(Items listed in a dataset)

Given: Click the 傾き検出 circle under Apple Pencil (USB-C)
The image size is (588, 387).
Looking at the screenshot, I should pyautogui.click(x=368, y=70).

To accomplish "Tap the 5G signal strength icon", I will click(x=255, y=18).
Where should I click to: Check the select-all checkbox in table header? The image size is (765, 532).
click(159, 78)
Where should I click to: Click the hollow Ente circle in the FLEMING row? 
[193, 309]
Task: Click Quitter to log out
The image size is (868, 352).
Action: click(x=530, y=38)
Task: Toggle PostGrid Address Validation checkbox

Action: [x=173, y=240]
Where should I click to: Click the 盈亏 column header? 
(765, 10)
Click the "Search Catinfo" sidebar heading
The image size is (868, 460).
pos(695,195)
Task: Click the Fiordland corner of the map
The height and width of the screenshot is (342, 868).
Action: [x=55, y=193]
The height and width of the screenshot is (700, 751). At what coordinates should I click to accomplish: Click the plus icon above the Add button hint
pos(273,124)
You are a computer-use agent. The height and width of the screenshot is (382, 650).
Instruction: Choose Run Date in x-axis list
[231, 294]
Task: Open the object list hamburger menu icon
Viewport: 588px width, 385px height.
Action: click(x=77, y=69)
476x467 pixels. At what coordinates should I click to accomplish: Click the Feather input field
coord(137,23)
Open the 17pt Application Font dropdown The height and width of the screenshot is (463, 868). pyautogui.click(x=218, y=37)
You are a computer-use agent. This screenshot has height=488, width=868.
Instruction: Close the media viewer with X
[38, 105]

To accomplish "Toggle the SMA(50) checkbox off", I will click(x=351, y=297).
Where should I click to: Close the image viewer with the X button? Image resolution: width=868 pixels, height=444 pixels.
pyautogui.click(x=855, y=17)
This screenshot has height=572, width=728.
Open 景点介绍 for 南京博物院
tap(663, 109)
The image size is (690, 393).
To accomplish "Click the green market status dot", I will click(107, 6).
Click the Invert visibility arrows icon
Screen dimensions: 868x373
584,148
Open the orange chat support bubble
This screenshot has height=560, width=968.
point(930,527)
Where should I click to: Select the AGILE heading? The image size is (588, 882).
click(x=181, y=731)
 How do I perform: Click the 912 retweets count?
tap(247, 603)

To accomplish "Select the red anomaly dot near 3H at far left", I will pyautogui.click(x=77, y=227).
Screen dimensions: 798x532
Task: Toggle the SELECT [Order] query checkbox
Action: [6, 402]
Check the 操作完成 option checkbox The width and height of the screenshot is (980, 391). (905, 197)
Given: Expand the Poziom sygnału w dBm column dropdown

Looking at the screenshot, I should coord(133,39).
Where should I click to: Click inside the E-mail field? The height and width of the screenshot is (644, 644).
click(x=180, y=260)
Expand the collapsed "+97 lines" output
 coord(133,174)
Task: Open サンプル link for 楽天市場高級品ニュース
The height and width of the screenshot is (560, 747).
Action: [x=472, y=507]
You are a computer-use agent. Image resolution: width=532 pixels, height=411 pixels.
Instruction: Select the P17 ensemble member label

WHAT TO PRODUCE
When you reach the line containing "Task: Click the Fiordland corner of the map" in the data above, start copying exactly, and stop after the line containing "You are a computer-use agent. The".

WRITTEN SOLUTION
Task: Click the Fiordland corner of the map
The height and width of the screenshot is (342, 868).
Action: [x=55, y=193]
The height and width of the screenshot is (700, 751). At what coordinates should I click to accomplish: Click the plus icon above the Add button hint
pos(273,124)
You are a computer-use agent. The height and width of the screenshot is (382, 650).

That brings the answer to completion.